* _Dataset records_:
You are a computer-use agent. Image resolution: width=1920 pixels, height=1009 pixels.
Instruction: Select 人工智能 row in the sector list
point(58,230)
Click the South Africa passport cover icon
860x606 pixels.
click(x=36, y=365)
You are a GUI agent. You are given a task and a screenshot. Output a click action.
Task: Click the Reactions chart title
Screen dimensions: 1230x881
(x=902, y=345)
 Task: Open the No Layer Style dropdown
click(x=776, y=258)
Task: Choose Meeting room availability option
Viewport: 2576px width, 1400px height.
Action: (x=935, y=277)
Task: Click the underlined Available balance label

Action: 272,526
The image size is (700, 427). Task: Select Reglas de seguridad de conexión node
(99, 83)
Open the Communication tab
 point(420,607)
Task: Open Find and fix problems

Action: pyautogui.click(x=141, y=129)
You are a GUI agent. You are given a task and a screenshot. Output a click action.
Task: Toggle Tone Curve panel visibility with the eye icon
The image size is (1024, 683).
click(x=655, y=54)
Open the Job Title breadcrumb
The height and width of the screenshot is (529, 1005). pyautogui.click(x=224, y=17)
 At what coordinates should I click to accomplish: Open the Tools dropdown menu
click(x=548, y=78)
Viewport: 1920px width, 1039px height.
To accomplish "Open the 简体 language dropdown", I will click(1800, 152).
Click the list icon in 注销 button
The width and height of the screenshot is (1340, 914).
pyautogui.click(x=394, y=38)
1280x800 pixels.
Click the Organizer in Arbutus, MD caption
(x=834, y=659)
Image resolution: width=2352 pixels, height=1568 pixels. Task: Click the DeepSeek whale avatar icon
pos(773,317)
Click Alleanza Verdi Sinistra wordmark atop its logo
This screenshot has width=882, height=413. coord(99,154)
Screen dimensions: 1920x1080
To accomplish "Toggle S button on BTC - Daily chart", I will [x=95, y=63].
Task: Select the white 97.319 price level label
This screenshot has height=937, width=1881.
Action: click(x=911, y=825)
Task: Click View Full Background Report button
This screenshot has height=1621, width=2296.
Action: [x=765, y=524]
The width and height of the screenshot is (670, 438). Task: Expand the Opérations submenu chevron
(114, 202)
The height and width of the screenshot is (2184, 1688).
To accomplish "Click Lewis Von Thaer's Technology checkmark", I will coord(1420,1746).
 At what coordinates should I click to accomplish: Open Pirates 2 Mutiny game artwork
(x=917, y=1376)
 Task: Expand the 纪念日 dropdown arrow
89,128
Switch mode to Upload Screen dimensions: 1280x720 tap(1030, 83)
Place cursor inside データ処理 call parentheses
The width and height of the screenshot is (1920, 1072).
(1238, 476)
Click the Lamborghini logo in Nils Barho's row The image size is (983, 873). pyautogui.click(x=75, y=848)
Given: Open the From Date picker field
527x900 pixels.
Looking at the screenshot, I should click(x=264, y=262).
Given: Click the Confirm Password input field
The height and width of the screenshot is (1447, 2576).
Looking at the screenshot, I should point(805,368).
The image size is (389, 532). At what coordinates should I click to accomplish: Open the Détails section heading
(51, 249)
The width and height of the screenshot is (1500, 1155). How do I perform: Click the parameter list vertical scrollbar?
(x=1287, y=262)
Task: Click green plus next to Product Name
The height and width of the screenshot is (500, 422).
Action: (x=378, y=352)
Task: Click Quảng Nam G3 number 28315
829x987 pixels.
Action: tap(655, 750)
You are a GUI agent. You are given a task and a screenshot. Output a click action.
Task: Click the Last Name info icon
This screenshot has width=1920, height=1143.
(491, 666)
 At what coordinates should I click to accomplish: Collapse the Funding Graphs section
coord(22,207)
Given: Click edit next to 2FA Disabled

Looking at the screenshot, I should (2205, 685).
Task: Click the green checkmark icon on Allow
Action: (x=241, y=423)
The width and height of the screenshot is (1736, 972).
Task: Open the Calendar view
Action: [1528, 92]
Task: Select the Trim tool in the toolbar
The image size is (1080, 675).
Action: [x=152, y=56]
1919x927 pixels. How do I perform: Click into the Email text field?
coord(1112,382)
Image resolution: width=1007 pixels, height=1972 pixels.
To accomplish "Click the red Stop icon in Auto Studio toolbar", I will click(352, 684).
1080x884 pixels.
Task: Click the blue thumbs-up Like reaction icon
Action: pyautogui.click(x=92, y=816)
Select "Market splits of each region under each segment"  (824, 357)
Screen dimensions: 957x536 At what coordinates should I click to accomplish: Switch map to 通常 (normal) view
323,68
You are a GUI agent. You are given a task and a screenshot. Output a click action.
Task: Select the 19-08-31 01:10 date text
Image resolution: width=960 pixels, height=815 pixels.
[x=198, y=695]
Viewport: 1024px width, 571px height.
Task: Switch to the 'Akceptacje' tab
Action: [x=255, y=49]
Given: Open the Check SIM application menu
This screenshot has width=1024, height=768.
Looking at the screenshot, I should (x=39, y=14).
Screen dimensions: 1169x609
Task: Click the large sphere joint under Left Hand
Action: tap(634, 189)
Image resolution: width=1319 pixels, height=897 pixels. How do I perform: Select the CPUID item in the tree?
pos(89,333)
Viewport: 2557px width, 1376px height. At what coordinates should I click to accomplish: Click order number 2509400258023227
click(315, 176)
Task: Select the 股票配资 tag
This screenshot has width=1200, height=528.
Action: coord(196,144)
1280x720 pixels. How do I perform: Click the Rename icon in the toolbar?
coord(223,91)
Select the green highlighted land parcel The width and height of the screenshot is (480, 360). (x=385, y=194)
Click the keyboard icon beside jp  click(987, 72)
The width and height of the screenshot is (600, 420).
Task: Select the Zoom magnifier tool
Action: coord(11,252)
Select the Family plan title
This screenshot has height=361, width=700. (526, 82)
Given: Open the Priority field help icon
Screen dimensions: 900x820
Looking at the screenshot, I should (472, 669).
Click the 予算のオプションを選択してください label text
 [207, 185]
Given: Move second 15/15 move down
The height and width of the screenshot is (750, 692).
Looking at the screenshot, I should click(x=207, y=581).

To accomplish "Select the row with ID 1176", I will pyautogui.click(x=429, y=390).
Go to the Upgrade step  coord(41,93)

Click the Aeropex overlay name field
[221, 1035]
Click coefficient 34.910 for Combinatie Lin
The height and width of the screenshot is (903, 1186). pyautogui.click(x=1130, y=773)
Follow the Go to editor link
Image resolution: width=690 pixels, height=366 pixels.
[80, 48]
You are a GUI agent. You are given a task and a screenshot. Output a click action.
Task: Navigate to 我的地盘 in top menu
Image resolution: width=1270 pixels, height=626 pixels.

* _Do this_:
Pick out every line in the data above that contains the word "icon".

* _Solution to this exercise_:
Click the South Africa passport cover icon
Task: Toggle Tone Curve panel visibility with the eye icon
Click the list icon in 注销 button
Image resolution: width=2352 pixels, height=1568 pixels. Task: Click the DeepSeek whale avatar icon
Task: Click the Last Name info icon
Task: Click the green checkmark icon on Allow
To accomplish "Click the red Stop icon in Auto Studio toolbar", I will click(352, 684).
Task: Click the blue thumbs-up Like reaction icon
1280x720 pixels. How do I perform: Click the Rename icon in the toolbar?
Click the keyboard icon beside jp  click(987, 72)
Given: Open the Priority field help icon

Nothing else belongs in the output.